• _ACTIVITY_
Below are entries; copy exactly the lines from the one with "The image size is (1568, 775)." through the one with "Image resolution: width=1467", both included, and leave out the rest.

Stored items
----

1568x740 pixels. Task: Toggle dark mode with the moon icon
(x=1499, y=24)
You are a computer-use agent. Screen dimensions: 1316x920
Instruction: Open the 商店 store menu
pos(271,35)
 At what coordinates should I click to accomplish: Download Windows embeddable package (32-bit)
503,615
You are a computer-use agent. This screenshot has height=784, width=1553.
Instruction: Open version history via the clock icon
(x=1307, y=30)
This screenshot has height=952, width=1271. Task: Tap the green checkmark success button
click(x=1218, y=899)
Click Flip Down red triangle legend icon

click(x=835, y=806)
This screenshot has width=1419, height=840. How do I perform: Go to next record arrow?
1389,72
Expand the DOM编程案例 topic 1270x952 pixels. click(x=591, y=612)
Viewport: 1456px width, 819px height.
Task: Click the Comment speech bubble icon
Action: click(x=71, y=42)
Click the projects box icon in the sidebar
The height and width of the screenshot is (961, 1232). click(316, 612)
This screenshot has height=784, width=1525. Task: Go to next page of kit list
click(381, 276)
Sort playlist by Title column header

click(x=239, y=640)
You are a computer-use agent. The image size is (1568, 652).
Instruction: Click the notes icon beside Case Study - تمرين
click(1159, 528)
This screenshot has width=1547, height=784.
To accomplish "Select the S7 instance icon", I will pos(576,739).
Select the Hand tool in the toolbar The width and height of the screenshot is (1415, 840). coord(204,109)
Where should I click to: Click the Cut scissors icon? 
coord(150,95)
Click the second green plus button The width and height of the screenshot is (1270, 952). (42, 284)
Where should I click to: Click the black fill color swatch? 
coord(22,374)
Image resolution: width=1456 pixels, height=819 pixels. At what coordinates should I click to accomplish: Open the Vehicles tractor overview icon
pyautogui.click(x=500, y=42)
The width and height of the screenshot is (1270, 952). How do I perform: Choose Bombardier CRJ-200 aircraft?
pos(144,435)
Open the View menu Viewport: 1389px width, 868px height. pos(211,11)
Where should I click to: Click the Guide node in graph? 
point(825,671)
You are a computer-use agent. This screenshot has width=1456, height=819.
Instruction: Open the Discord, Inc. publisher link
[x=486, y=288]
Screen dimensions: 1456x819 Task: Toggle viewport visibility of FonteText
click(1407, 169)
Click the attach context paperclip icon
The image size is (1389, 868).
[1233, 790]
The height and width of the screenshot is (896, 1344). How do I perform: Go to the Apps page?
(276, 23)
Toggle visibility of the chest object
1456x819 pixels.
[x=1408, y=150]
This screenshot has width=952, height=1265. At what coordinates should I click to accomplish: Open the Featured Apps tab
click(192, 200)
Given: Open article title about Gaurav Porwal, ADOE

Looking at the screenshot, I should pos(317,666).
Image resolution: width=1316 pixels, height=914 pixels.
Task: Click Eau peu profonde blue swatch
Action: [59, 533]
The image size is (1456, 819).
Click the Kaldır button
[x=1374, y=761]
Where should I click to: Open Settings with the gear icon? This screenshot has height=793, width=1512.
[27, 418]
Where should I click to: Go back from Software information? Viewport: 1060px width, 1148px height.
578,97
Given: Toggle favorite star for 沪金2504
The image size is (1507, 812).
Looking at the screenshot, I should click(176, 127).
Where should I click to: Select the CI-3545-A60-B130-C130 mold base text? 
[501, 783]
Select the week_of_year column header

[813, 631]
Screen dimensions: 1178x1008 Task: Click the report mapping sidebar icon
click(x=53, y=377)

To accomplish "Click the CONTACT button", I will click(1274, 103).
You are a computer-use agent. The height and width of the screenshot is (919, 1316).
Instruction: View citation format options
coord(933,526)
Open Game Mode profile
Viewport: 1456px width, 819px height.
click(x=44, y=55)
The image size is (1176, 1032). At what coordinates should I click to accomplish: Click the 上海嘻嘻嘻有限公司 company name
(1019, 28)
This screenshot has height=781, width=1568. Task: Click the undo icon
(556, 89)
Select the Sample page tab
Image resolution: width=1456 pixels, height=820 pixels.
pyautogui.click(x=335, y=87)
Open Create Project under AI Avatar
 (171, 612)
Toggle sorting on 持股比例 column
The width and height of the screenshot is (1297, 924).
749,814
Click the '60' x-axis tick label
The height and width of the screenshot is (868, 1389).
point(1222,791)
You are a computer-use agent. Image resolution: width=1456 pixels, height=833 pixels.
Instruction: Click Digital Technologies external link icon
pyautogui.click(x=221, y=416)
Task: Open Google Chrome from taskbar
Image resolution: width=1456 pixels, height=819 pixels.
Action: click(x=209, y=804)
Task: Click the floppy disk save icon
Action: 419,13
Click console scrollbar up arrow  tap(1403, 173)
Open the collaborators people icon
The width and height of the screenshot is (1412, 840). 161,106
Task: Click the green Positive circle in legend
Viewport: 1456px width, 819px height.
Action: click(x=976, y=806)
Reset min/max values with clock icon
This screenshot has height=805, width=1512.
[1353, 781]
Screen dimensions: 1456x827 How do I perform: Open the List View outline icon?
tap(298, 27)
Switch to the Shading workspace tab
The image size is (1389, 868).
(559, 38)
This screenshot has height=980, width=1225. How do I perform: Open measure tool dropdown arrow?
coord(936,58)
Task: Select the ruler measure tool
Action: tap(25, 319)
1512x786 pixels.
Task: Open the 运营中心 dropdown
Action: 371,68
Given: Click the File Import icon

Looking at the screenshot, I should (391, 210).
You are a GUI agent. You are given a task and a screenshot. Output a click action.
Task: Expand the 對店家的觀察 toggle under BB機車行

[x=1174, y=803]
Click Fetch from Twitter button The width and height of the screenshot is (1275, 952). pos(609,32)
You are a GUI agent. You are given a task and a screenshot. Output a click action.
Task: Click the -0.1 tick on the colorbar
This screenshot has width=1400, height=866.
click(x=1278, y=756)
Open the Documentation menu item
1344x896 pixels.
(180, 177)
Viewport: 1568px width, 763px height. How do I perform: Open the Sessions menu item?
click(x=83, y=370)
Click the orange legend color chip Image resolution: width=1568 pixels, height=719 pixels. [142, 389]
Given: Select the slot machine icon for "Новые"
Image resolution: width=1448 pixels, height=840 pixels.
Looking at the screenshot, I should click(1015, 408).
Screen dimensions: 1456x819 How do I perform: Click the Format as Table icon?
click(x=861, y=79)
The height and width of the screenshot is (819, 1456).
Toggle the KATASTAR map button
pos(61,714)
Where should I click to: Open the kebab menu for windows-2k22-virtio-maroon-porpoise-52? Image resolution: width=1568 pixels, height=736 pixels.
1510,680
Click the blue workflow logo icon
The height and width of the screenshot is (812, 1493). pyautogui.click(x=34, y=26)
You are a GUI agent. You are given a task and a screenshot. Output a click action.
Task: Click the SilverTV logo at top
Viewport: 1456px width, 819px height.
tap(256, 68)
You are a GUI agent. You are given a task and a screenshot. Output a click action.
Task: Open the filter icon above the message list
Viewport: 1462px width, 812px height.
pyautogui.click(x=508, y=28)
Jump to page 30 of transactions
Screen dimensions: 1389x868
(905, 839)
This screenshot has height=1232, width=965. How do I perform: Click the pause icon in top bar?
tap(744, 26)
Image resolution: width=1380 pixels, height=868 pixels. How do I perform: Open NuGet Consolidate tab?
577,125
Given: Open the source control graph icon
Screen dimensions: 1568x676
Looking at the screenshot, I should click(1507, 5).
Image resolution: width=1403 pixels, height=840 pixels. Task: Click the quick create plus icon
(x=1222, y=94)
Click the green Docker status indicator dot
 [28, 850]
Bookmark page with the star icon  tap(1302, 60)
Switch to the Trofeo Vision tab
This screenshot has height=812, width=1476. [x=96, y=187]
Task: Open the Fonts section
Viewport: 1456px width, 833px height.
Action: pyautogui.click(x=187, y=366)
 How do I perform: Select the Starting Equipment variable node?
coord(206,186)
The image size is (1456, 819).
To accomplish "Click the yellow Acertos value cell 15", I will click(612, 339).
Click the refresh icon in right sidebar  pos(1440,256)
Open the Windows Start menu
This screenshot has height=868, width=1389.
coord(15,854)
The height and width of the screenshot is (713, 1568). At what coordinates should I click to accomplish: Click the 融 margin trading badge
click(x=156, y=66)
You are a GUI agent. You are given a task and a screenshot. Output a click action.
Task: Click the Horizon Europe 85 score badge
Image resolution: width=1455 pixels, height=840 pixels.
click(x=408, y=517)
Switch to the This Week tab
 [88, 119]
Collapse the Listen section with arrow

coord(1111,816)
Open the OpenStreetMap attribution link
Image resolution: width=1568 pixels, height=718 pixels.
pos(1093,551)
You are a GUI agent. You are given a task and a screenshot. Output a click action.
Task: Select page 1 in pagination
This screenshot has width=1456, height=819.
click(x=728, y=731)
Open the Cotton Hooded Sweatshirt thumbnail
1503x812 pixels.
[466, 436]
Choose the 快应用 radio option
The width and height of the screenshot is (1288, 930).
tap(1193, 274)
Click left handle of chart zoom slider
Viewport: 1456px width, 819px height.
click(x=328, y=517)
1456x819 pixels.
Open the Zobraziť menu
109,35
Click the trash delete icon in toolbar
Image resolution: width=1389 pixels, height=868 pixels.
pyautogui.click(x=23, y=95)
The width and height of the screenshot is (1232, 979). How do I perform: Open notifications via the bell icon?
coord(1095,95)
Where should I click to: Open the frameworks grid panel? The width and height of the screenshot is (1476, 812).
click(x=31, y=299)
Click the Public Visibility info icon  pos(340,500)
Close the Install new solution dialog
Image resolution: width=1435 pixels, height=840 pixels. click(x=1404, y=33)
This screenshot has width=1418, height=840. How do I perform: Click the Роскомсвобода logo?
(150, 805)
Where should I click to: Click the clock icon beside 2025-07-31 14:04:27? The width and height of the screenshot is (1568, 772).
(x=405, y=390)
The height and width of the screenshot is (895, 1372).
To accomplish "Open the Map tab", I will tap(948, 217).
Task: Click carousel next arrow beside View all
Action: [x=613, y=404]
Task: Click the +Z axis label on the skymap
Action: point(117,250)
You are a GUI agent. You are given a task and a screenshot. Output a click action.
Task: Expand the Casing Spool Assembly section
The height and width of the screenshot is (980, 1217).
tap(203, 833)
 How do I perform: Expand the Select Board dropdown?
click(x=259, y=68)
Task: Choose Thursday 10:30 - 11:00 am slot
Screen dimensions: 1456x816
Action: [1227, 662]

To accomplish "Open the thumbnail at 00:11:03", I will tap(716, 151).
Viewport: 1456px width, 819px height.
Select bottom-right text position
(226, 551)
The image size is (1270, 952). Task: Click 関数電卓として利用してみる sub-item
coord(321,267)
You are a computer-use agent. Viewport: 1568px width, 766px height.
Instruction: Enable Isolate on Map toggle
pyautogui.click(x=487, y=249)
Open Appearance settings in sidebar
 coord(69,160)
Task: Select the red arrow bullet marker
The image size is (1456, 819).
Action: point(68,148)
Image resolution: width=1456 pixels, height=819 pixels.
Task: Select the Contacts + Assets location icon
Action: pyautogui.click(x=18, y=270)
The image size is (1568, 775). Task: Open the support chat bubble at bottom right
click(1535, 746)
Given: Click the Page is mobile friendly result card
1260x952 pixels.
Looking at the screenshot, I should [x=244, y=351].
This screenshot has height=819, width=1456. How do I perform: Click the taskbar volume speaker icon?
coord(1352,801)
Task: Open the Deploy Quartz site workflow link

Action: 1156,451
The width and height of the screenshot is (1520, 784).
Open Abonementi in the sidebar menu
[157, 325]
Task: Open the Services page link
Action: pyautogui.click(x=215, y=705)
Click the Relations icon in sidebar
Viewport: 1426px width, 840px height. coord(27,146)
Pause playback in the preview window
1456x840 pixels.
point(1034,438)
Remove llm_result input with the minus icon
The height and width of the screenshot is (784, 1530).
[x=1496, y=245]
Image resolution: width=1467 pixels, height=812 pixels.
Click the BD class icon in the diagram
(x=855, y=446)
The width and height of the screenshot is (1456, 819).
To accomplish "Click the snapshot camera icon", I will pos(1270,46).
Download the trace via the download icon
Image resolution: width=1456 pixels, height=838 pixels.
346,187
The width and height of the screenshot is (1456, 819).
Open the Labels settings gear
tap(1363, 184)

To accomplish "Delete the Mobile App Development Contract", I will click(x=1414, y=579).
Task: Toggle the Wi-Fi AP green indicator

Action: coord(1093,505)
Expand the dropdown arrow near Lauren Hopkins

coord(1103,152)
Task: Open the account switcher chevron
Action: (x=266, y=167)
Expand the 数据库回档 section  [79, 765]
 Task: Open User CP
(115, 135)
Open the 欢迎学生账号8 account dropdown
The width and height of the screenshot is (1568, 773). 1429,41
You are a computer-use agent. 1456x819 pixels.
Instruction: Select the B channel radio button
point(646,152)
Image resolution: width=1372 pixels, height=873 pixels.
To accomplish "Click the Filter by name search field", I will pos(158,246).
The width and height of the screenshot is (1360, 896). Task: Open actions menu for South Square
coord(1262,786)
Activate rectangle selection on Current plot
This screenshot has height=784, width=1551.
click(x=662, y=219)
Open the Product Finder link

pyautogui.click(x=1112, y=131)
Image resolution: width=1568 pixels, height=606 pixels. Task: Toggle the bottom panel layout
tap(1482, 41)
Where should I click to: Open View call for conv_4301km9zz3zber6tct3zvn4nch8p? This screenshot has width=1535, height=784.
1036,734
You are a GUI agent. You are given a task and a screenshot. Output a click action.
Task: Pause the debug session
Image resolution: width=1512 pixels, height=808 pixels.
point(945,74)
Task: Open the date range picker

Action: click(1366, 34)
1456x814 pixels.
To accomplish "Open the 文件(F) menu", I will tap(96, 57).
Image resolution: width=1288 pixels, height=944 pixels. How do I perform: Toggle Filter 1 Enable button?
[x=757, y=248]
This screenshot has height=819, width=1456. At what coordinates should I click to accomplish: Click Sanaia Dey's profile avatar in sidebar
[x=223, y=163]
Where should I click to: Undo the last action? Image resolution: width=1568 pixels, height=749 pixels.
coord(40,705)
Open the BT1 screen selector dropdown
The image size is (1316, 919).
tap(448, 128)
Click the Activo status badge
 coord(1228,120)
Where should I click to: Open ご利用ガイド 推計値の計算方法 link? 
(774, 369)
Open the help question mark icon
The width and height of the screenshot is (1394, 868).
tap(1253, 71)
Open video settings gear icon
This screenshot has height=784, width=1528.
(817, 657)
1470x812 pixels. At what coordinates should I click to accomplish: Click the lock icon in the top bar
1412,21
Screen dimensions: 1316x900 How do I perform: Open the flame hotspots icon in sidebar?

----

• _SOLUTION FOR THIS EXERCISE_
The image size is (1568, 775). Task: Open the support chat bubble at bottom right
click(1535, 746)
Given: Click the Page is mobile friendly result card
1260x952 pixels.
Looking at the screenshot, I should [x=244, y=351].
This screenshot has height=819, width=1456. How do I perform: Click the taskbar volume speaker icon?
coord(1352,801)
Task: Open the Deploy Quartz site workflow link

Action: 1156,451
The width and height of the screenshot is (1520, 784).
Open Abonementi in the sidebar menu
[157, 325]
Task: Open the Services page link
Action: pyautogui.click(x=215, y=705)
Click the Relations icon in sidebar
Viewport: 1426px width, 840px height. coord(27,146)
Pause playback in the preview window
1456x840 pixels.
point(1034,438)
Remove llm_result input with the minus icon
The height and width of the screenshot is (784, 1530).
[x=1496, y=245]
Image resolution: width=1467 pixels, height=812 pixels.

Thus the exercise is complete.